Marilyn White – An Olympian Forever

Thirty years ago the Los Angeles Public Library embarked on a ground-breaking, collection-building project – reaching out to the diverse communities of the region for family photographs that would provide depth and nuance to an understanding of this region’s multi-cultural history. The project and its results are called Shades of L.A. The support group Photo Friends of the L.A. Public Library was formed to assist in that effort. The group endures.

Los Angeles is a place literally built on the intersection of cultures: from the Tongva and other Native tribes that lived here for centuries to the Spanish, Mexican, and Black pobladores who established the pueblo in 1781, to the Hispanic and White cultures that duked it out for dominance in the early 19th century. As so often happens, the dominant culture, in this case the White American settlers, was quickly able to put their stamp on the historical narrative.

In the 20th century, Los Angeles has seen further waves of immigration, from Eastern Europe, the Middle East, East Africa, and Latin America. Asian immigration has come in distinctive waves, beginning with Chinese in the late 19th century, to Japanese and Filipinos in the first part of the 20th, and, more recently, Southeast Asians, the refugees of the wars that decimated that region.

• Your tasks:
1. From the Shades of L.A. passage, list the Asian groups named in its description of the waves of Asian immigration.
2. Rewrite the Shades of L.A. passage from "Marilyn White –" to "The group endures.", swapping "ground-breaking" for "pioneering".
3. Answer these from the Shades of L.A. passage:
(a) In what year did the pobladores establish the pueblo?
(b) What are the project and its results called?
(c) Which Native tribe is named by name?
The items after this point were gathered from a separate source.

Text and element-pointing records:
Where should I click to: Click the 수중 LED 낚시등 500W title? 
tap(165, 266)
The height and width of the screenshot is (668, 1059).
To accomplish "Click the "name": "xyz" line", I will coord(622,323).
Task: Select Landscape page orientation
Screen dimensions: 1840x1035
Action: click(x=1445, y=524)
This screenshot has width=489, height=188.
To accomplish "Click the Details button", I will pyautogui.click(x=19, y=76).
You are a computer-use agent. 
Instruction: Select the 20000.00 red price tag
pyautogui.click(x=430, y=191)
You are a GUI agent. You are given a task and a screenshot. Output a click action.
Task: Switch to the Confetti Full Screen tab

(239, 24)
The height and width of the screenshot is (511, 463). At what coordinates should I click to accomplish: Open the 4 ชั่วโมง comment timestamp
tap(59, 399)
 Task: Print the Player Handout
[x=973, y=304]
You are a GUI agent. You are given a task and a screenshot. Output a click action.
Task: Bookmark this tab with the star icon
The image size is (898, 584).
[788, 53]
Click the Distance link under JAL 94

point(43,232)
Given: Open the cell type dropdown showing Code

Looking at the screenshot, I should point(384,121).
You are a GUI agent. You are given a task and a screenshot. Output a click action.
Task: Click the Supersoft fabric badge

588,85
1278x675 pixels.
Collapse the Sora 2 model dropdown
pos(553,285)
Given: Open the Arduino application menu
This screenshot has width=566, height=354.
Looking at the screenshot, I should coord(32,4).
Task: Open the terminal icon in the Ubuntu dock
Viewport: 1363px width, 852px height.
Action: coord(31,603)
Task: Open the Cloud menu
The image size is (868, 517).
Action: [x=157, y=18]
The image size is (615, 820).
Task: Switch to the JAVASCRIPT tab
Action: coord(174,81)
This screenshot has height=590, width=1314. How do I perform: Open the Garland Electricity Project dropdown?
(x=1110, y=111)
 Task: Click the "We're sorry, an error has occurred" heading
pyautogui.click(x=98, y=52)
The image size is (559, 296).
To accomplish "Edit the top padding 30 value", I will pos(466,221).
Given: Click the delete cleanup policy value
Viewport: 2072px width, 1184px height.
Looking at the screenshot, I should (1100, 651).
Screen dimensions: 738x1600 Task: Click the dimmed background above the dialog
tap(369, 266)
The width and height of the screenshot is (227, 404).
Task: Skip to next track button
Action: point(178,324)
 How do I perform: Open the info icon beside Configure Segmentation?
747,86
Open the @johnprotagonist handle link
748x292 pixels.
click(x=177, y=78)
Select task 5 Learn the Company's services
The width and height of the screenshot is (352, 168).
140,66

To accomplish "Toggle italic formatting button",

• Solution set:
1. Chinese, Japanese, Filipinos, Southeast Asians

2.
Marilyn White – An Olympian Forever

Thirty years ago the Los Angeles Public Library embarked on a pioneering, collection-building project – reaching out to the diverse communities of the region for family photographs that would provide depth and nuance to an understanding of this region’s multi-cultural history. The project and its results are called Shades of L.A. The support group Photo Friends of the L.A. Public Library was formed to assist in that effort. The group endures.

3.
(a) 1781
(b) Shades of L.A.
(c) The Tongva